When the Russian Orthodox Church is in the news, which has been quite often of late, the image that comes to mind is of an army of archbishops and abbots, commanded by Patriarch Kirill I, operating in conspiracy with the country’s authoritarian rulers in the Kremlin. This is not without reason. The church’s conservative clerics have, in fact, given their support to the government’s most polarizing recent laws, including the jailing of three members of Pussy Riot for offending believers’ religious sensibilities, legislation proscribing “propaganda of nontraditional sexual relations,” and the institution of a limit of three legal marriages per Russian, to discourage divorce.
But to conclude that the Russian Orthodox Church is nothing more than a bastion of extreme conservatives is to miss the many ways that change is being forced upon it.

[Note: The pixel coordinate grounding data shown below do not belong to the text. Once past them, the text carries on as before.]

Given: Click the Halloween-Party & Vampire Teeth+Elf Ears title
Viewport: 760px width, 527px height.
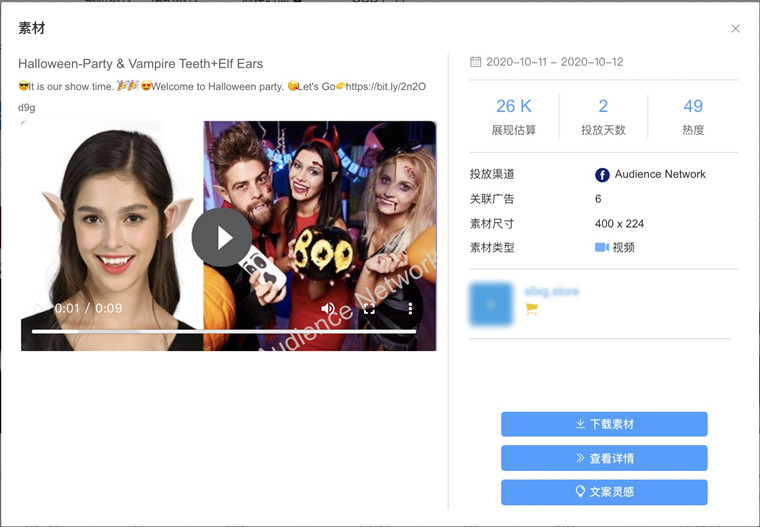Looking at the screenshot, I should [x=140, y=64].
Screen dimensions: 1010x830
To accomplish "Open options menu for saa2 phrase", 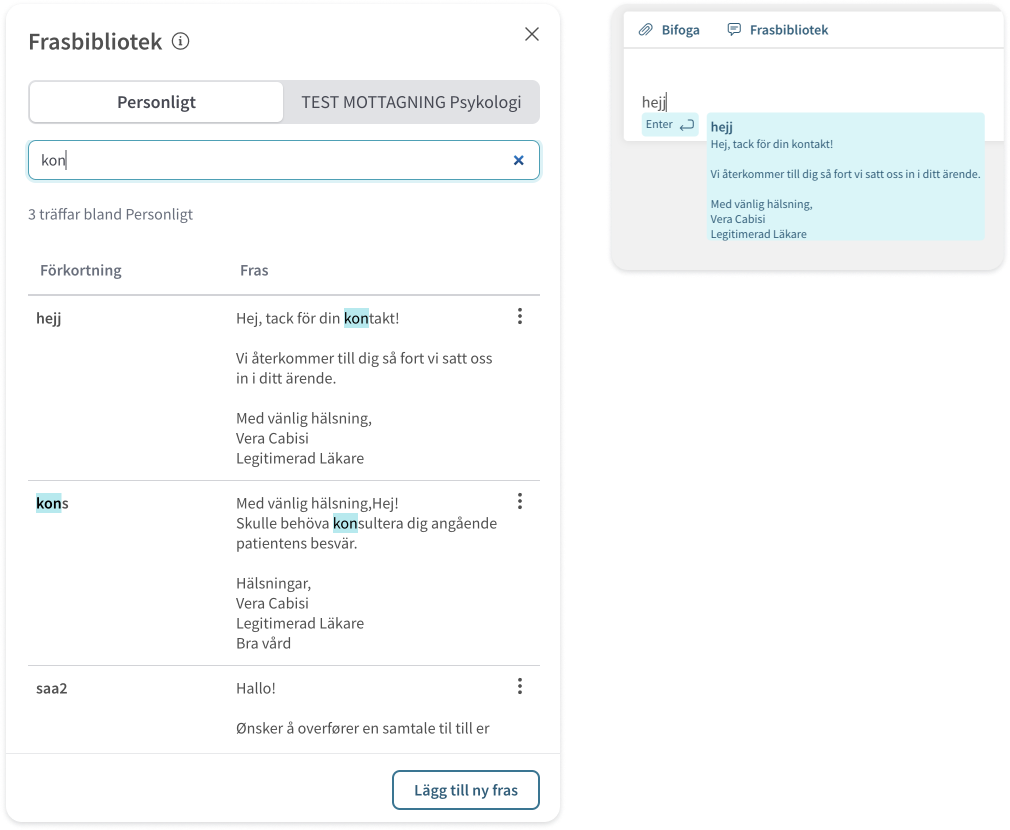I will coord(519,686).
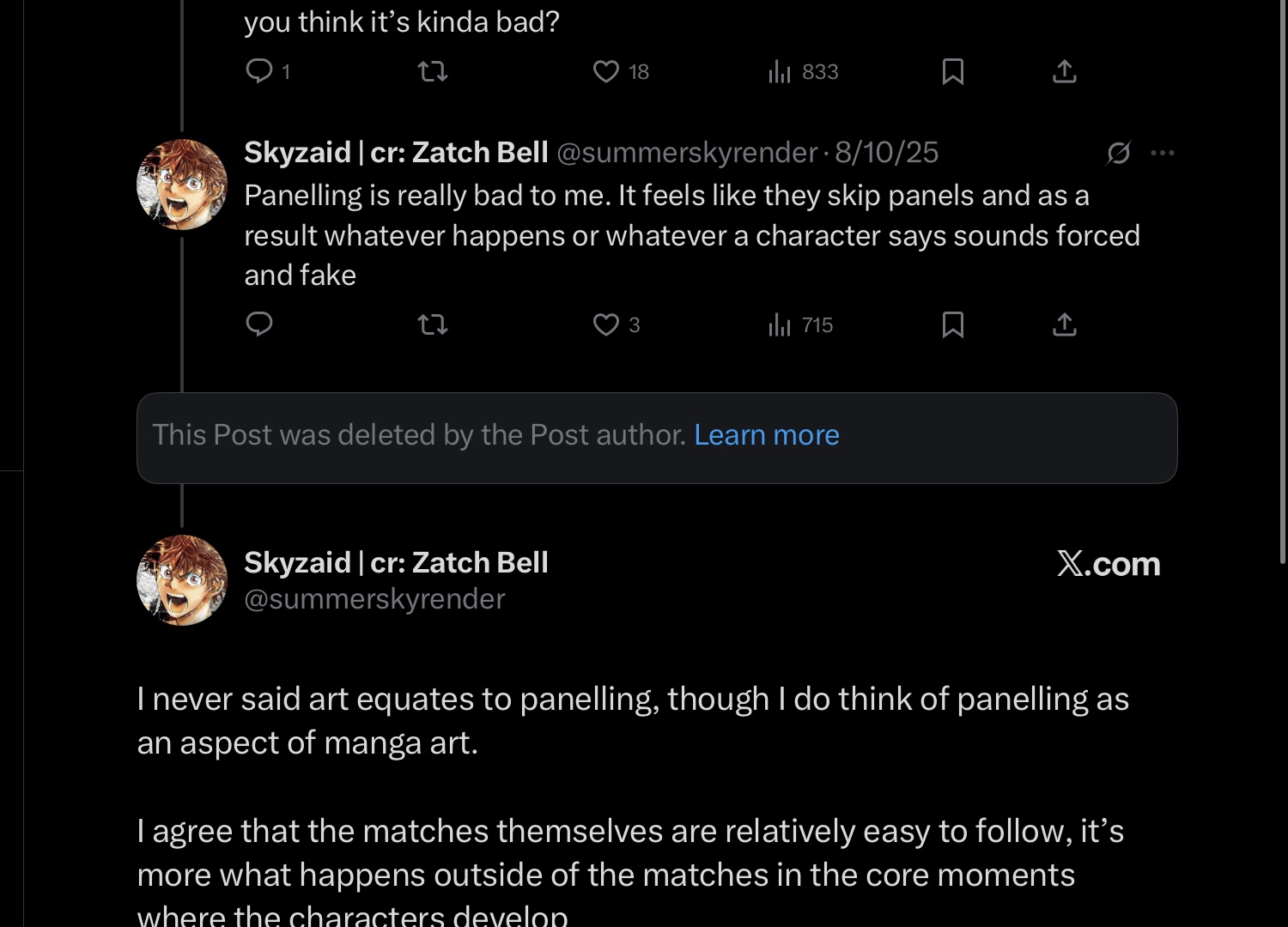Screen dimensions: 1288x927
Task: Click the vertical scrollbar on the right edge
Action: (x=1283, y=283)
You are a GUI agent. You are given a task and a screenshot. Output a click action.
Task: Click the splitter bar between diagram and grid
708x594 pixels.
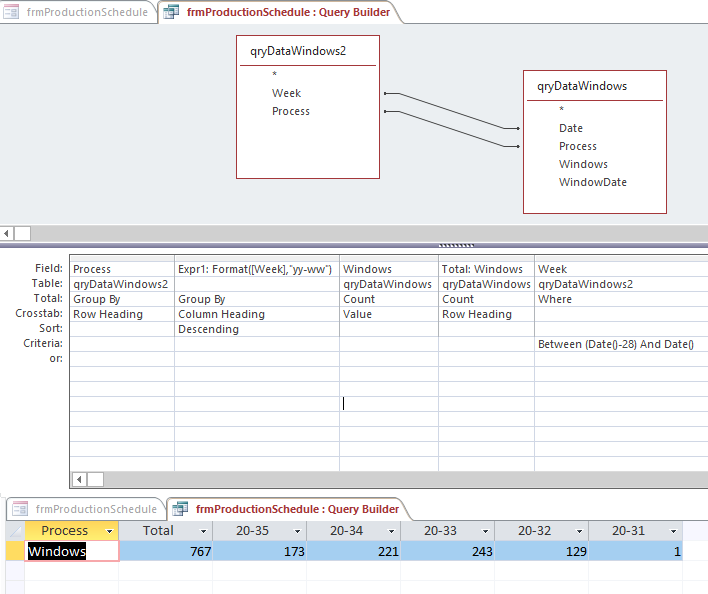click(354, 245)
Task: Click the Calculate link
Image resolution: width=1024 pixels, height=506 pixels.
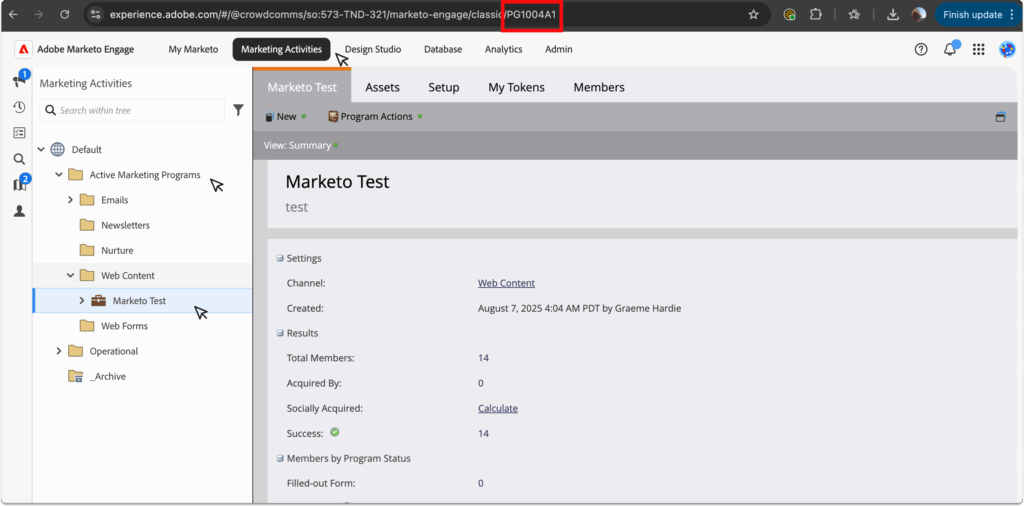Action: point(497,408)
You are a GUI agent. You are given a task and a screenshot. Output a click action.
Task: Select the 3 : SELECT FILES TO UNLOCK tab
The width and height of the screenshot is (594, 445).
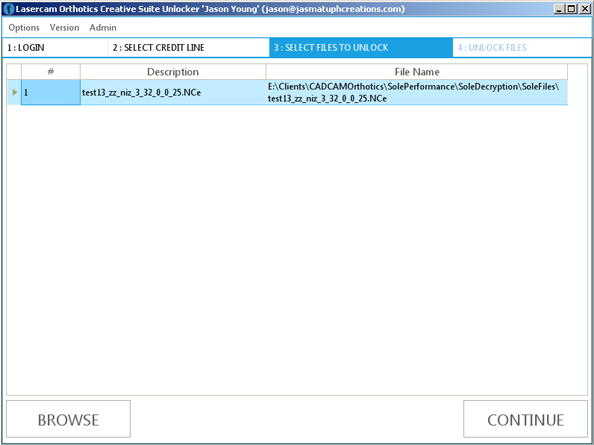click(x=361, y=48)
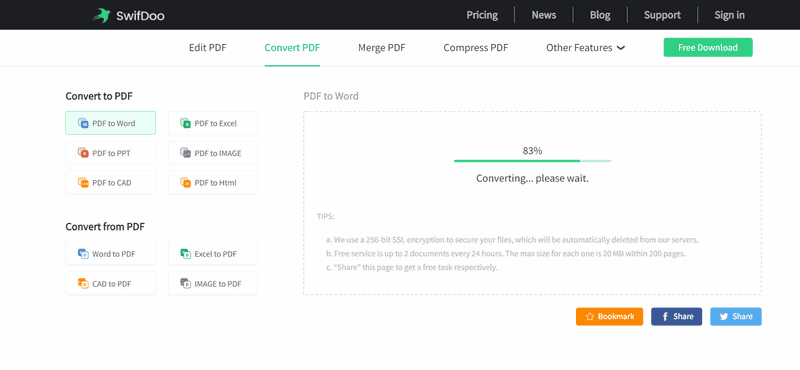Image resolution: width=800 pixels, height=370 pixels.
Task: Switch to the Edit PDF tab
Action: coord(208,47)
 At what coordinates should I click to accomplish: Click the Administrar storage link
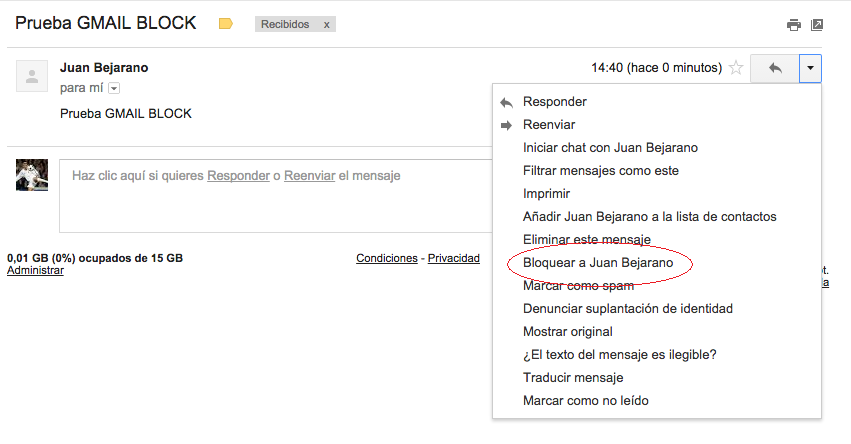pyautogui.click(x=35, y=270)
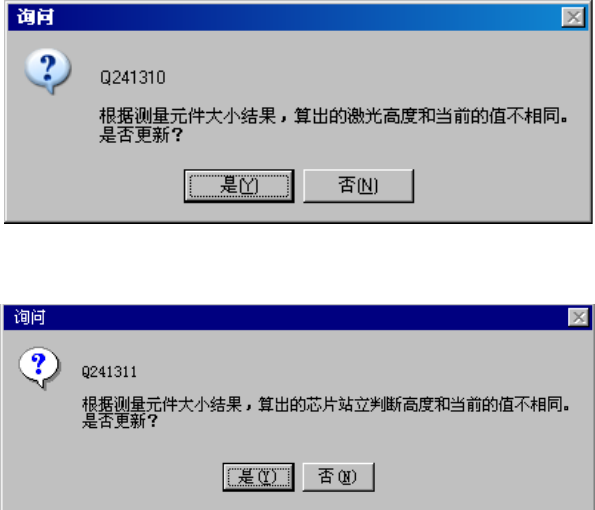Click the message text mentioning 激光高度

334,116
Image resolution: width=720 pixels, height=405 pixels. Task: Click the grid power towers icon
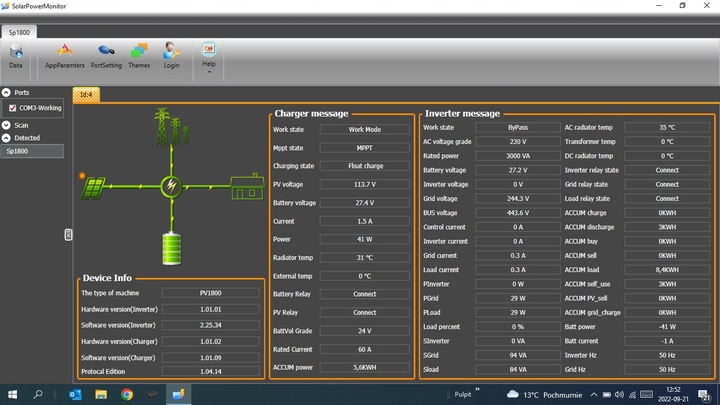point(171,127)
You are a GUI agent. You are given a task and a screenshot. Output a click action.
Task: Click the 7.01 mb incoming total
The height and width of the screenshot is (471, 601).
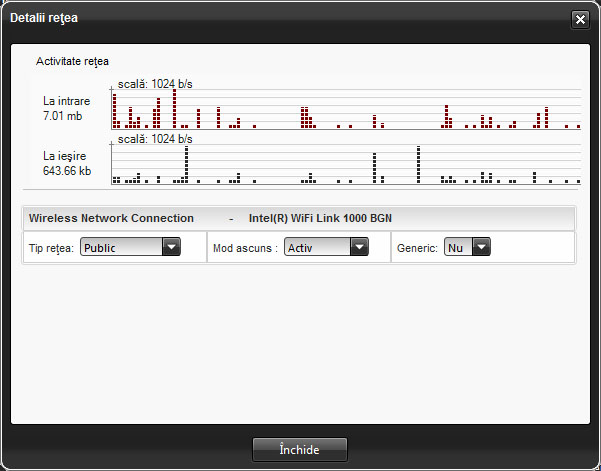pyautogui.click(x=62, y=116)
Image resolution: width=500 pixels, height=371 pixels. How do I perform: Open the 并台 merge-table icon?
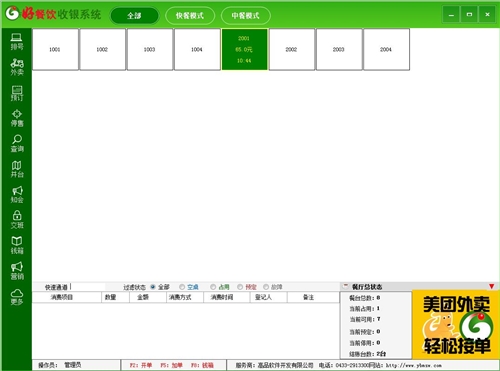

In some sense, the church’s ultraconservatism is on the wane — for confirmation, one need only look to what’s happening among the laity, rather than to the very top of the church’s hierarchy. Devout Orthodox Christian journalists, academics, and political scientists — as well as free-thinking priests — are becoming increasingly assertive as alternative spokespeople for their faith. This burgeoning Orthodox intelligentsia is already posing a challenge to the conservative church hierarchy and, by extension, to Vladimir Putin’s regime.
This is not the first time that the church has produced prominent dissident intellectuals….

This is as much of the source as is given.